#3 Texas Drops Louisiana in a Game to be Forgotten

Rough.  Not a diamond in a rough.  Just rough. 

That’s the best way to describe the #3 University of Texas Longhorns (1-0) women’s basketball team as the defeat University of Louisiana Ragin’ Cajuns (1-1), 68-to-45. 

This is not the team that I expected to see after two, 100-point plus exhibition games, and a team about to travel to Storrs, Connecticut to take on the #6 Huskies. 

The Longhorns committed 25 turnovers, shot only 39% from the floor and 9% from beyond the arc.  The turnovers were the most for a Schaefer-coached team at Texas. 

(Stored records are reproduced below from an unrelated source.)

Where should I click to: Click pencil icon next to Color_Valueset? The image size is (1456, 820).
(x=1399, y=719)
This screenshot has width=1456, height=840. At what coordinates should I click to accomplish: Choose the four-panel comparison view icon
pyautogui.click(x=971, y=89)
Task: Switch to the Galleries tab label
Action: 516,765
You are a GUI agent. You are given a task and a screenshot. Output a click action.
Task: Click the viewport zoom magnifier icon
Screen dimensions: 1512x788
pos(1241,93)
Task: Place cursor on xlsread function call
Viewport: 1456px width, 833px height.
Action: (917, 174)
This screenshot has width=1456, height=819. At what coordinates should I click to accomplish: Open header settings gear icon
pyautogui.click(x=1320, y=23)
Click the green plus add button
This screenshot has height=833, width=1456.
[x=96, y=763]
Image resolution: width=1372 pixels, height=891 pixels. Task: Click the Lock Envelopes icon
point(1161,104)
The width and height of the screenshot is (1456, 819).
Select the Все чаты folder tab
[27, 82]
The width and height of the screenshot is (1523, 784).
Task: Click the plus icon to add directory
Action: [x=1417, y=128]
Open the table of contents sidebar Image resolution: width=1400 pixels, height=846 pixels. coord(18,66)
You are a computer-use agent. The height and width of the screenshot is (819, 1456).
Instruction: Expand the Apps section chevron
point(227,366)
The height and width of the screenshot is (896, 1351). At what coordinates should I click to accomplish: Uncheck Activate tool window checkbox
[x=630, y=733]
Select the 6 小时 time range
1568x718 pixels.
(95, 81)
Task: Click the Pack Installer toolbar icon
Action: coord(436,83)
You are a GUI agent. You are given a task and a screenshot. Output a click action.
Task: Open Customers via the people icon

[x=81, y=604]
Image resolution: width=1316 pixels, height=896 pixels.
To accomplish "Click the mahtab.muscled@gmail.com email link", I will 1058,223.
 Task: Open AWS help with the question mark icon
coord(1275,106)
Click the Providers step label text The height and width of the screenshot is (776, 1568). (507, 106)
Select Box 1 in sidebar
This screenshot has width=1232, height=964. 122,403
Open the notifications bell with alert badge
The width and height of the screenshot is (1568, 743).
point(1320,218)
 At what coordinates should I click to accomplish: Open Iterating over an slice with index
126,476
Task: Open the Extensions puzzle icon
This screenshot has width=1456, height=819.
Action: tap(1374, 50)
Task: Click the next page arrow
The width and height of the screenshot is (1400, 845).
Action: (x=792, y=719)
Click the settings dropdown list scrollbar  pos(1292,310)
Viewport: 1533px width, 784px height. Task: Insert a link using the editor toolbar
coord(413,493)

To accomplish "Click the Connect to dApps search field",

No surprise that late in the third quarter Texas head coach Vic Schaeffer simply cradled his head in his hand in what looked like despair. 

The Longhorns were led Taylor Jones with 21 points. Jones converted 9-of-14 from the field for a 66 percent field goal percentage. Also scoring in double-figures for the Longhorns, freshman Ndjakalenga Mwenentanda and junior Shay Holle scored 10 points apiece. Holle added a career-high five steals. Both Jones and Mwenentanda came off bench. 

Texas was without sophomore phenom Rori Harmon, who I saw in the bowels of the Moody Center two hours before tip-off in a walking boot, carrying a pizza box.  According to a team spokesperson, Harmon is “being evaluated by the Texas athletic training staff and team doctors and is day-to-day.”

In his postgame press conference, Schaefer said that Harmon was sidelined by a toe injury.  “It’s nothing, you know, major-major, but she’s being evaluated daily,” Schaefer said. “That’s kind of where we are with her right now.”

“Whether it was opening-night jitters or whatever it was, but we had some really poor decisions,” Schaefer said. “People are going to press us until Rori’s back, which I don’t know when she’ll be back, but until she is, they’re going to press us.” 

Louisiana came within 10 points of Texas with just under six minutes remaining, but the Longhorns put away the game by scoring 13 of the last 16 points of the game. 

One bright spot was Texas’ defense, acknowledge Louisiana head coach Garry Brodhead, saying, “Our field goal percentage is not because we can’t shoot. It’s because of their defense,” 

Texas has held an opponent to 45 points or fewer only nine times in the past five seasons.